Evidence for a key role of leptin in osteoarthritis
Article first published online: 4 NOV 2003
Copyright © 2003 by the American College of Rheumatology
Arthritis & Rheumatism
Volume 48, Issue 11, pages 3118–3129, November 2003
How to Cite
Dumond, H., Presle, N., Terlain, B., Mainard, D., Loeuille, D., Netter, P. and Pottie, P. (2003), Evidence for a key role of leptin in osteoarthritis. Arthritis & Rheumatism, 48: 3118–3129. doi: 10.1002/art.11303
- Issue published online: 4 NOV 2003
- Article first published online: 4 NOV 2003
- Manuscript Accepted: 8 JUL 2003
- Manuscript Received: 19 DEC 2002
- Contrat de Programme de Recherche Clinique, Centre Hospitalier Universitaire de Nancy, France
To evaluate the contribution of leptin (an adipose tissue–derived hormone) to the pathophysiology of osteoarthritis (OA), by determining the level of leptin in both synovial fluid (SF) and cartilage specimens obtained from human joints. We also investigated the effect of leptin on cartilage, using intraarticular injections of leptin in rats.
Leptin levels in SF samples obtained from OA patients undergoing either knee replacement surgery or knee arthroscopy were measured by enzyme-linked immunosorbent assay. In addition, histologic sections of articular cartilage and osteophytes obtained during surgery for total knee replacement were graded using the Mankin score, and were immunostained using antibodies to leptin, transforming growth factor β (TGFβ), and insulin-like growth factor 1 (IGF-1). For experimental studies, various doses of leptin (10, 30, 100, and 300 μg) were injected into the knee joints of rats. Tibial plateaus were collected and processed for proteoglycan synthesis by radiolabeled sulfate incorporation, and for expression of leptin, its receptor (Ob-Rb), and growth factors by reverse transcriptase–polymerase chain reaction and immunohistochemical analysis.
Leptin was observed in SF obtained from human OA–affected joints, and leptin concentrations correlated with the body mass index.

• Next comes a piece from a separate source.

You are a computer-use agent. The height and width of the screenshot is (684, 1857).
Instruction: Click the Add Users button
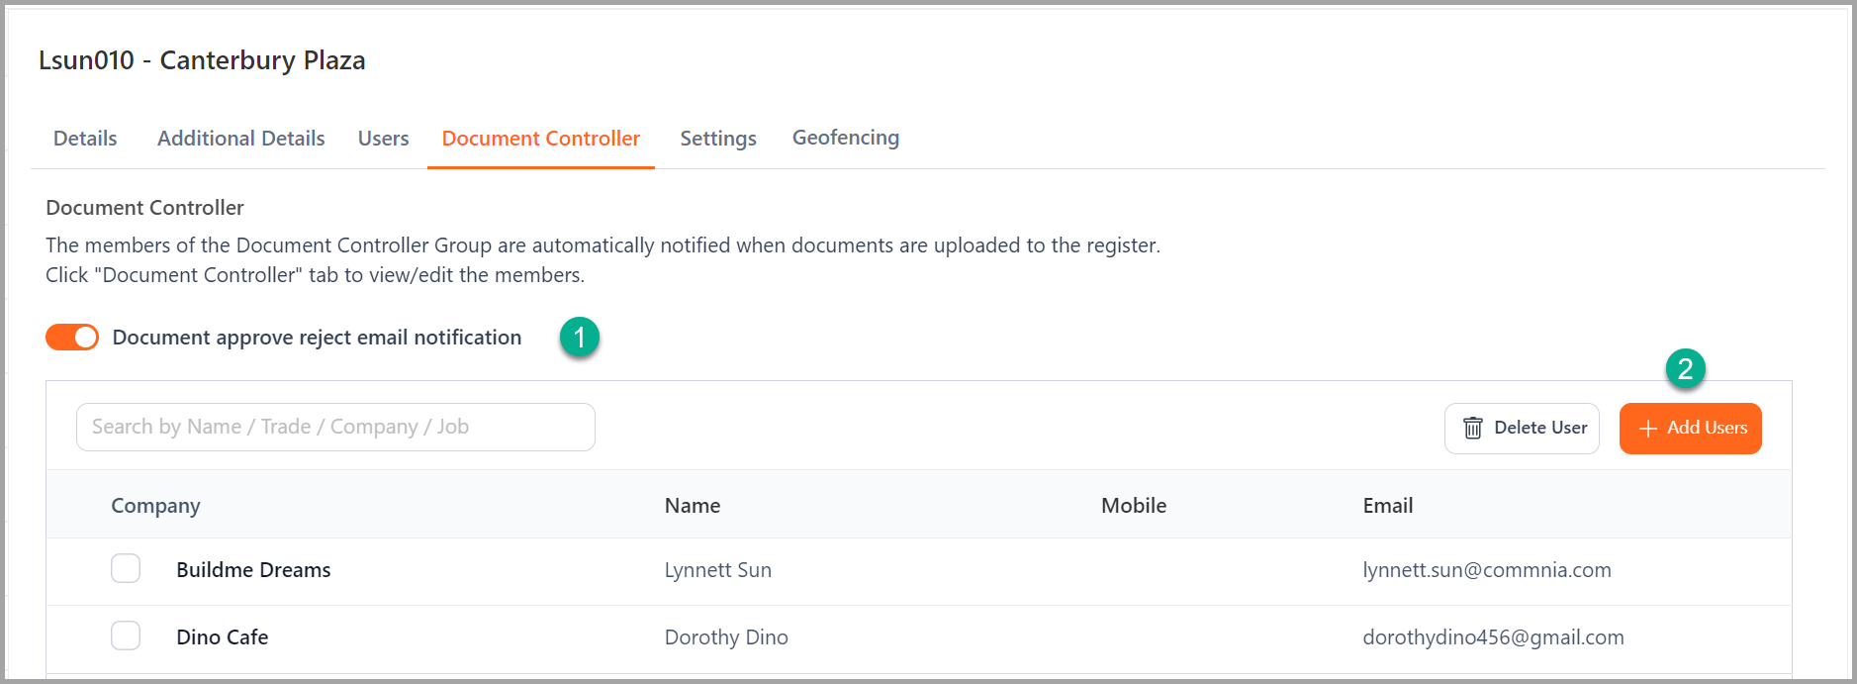pos(1691,429)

Marked expression of the protein was observed in OA cartilage and in osteophytes, while in normal cartilage, few chondrocytes produced leptin. Furthermore, the pattern and level of leptin expression were related to the grade of cartilage destruction and paralleled those of growth factors (IGF-1 and TGFβ1). Animal studies showed that leptin strongly stimulated anabolic functions of chondrocytes and induced the synthesis of IGF-1 and TGFβ1 in cartilage at both the messenger RNA and the protein levels.
These findings suggest a new peripheral function of leptin as a key regulator of chondrocyte metabolism, and indicate that leptin may play an important role in the pathophysiology of OA.